---- Документ
Равель и улица (сказка без морали)
Многим композиторам-академистам рано или поздно надоедало киснуть в Башне из слоновой кости.
Улица была горластой и бездуховной, но чертовски притягательной. И академисты тянулись к ней - хотя бы для того, чтобы пообличать ее бездуховность. А некоторые даже решались прокатиться по ней в передвижной башенке-коляске из той же слоновой кости. Такие прогулки шокировали жителей Большой Башни, - но и те время от времени распахивали окно, чтобы вдохнуть полной грудью уличную вонь и с кайфом выдохнуть - "Какая мерзость! Мой бог, мой Бах, явись ко мне и спаси меня!"
Однажды в Большую Башню постучался человек с улицы, назвавшись Джоржем Гершвином. Стучались туда многие, но впустили только его. Он был безукоризненно одет, воспитан, и от него почти не пахло. Большинство жителей башни были в восторге: наконец-то им не нужно было выходить на улицу - улица сама пришла к ним, и была к тому же так похожа на них. Она хотела стать ими - и ей это удалось настолько, что Гершвин получил полноправное гражданство Большой Башни. Бледнейшие из ее граждан украдкой морщили носы, но факт оставался фактом.
Как и другой факт: воздух улицы радикально менял биохимию жителя Башни, а воздух Башни - биохимию уличного жителя. Гуляя по любым закоулкам Башни, академист оставался самим собой, гордо являя себя этим закоулкам - барочным, ренессансным, средневековым и даже фольклорным; но на улице академист не мог оставаться академистом и неизбежно перерождался в босяка.
Правда, он мог вернуться в Башню и переродиться обратно. Неизвестно, сколько таких циклов выдерживала академическая биохимия, но некоторые даже умудрялись жить двойной жизнью, околачиваясь летом на улице, а зимой в башне. Самым известным из них был Альфред Шнитке. Бледнейшие не могли подойти к нему без противогаза, а молодежь благоговейно глядела на него, робко бормоча лозунги - "долой Башню!" и "все на улицу!" Биохимия уличных попаданцев тоже радикально менялась, и Гершвин, не требовавший противогаза, был тому лучшим подтверждением.
В пылу высоких башенных страстей многие не замечали, что один из нижних этажей Башни активно торгует с улицей. Он назывался "французская музыка". Его жители мотались туда-сюда так часто, что их биохимия устала перерождаться, застыв в некоем промежуточном состоянии. Ближайшим к Башне уличным объектом был кинотеатр, и некоторые из французов так привыкли к нему, что стали путать его с Башней. Запах, конечно, стоял несусветный, но кому-то с верхних этажей даже нравилось.
И только там могла родиться генетическая аномалия, которой толком никто и не заметил - соль-мажорный концерт Равеля.
--------
---- Данные упражнения
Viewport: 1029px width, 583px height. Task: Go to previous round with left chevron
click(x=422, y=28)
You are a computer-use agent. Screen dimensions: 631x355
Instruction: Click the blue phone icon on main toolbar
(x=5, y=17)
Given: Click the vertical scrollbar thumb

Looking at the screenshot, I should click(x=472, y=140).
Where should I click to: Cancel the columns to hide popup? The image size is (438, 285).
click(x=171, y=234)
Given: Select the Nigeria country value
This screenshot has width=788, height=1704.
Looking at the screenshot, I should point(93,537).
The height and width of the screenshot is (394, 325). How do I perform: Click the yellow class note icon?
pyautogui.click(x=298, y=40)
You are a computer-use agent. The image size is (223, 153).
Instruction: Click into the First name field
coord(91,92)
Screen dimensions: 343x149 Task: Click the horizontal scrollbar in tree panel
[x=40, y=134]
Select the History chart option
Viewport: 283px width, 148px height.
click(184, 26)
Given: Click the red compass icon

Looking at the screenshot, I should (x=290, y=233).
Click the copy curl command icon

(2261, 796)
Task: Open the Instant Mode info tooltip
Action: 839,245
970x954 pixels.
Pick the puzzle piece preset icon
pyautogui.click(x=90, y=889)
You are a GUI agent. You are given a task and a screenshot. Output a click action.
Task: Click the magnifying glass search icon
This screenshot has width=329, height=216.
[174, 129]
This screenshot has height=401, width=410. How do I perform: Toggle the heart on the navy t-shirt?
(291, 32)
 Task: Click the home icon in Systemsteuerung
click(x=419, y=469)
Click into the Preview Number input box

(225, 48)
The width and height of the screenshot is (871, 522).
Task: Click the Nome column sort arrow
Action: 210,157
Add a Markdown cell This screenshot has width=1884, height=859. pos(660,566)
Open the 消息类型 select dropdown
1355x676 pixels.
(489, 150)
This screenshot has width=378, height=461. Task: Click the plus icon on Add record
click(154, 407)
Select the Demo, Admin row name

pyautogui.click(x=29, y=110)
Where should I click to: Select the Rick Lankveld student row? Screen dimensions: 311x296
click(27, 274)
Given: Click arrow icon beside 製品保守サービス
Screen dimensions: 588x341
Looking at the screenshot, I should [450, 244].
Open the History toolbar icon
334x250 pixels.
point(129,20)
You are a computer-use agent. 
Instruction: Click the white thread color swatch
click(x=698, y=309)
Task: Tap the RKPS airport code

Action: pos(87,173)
--------
### Ваши задания
• a. Перепишите записи от строки с «Open the History toolbar icon» до последней строки записей включительно, заменив «white» на «black» и оставив всё прочее без изменений.
• b. Продолжите текст о Равеле и улице, начав сразу после его последней фразы.
Текст о Равеле и улице и записи никак не связаны между собой.

### Ответы к заданиям
• a.
Open the History toolbar icon
334x250 pixels.
point(129,20)
You are a computer-use agent. 
Instruction: Click the black thread color swatch
click(x=698, y=309)
Task: Tap the RKPS airport code

Action: pos(87,173)

• b.
Равель был потомственным академистом. В отличие от соседей по этажу, сам он не торговал с улицей, хотя та активно пользовала его поделки, особенно гармонию (без спросу, хоть он не возражал). И на склоне лет, наводнив ими и улицу, и Башню, Равель вдруг произвел нечто необъяснимое.
Впрочем, немногие могли догадаться, что здесь скрыт подвох куда больший, чем музыка киношников, путавших кинотеатр с Башней. По всем родовым признакам фортепианный концерт Равеля соль мажор был сугубо башенной поделкой - на улице не котировались ни этот жанр, ни эта форма, ни эти объемы. Концерту без колебаний присвоили башенный инвентарный номер.
Правда, чувствительные носы нет-нет, да и подрагивали, а губы шептали магическое слово "вкус", отгонявшее уличную вонь. И не мудрено: стареющий Равель, всю жизнь просидевший спиной к улице, вдруг кликнул свои поделки, которые давно уже разбрелись по ней, и те всей армией вернулись к хозяину, притащив с собой ядреный душок, пропитавший их до самого сердца. Из них сделана вся первая часть концерта, добрая половина второй и порядочные куски третьей. Они сползлись отовсюду - из танцполов, из мюзик-холлов и кабаре, и конечно, из кинотеатров. Этаж взорвался протестами, но юристы вынуждены были признать: авторское право на всю эту армию принадлежит Равелю. Несмотря на запах.
Первым к нему прибежал Гершвин. Босяка в гетрах немного мутило от башенного воздуха (которого он сам же и возжелал в свое время); он оглянулся - не занесло ли кого из бледнейших, - и радостно заорал Равелю "здорово, кореш!" - вдыхая родной до боли запах.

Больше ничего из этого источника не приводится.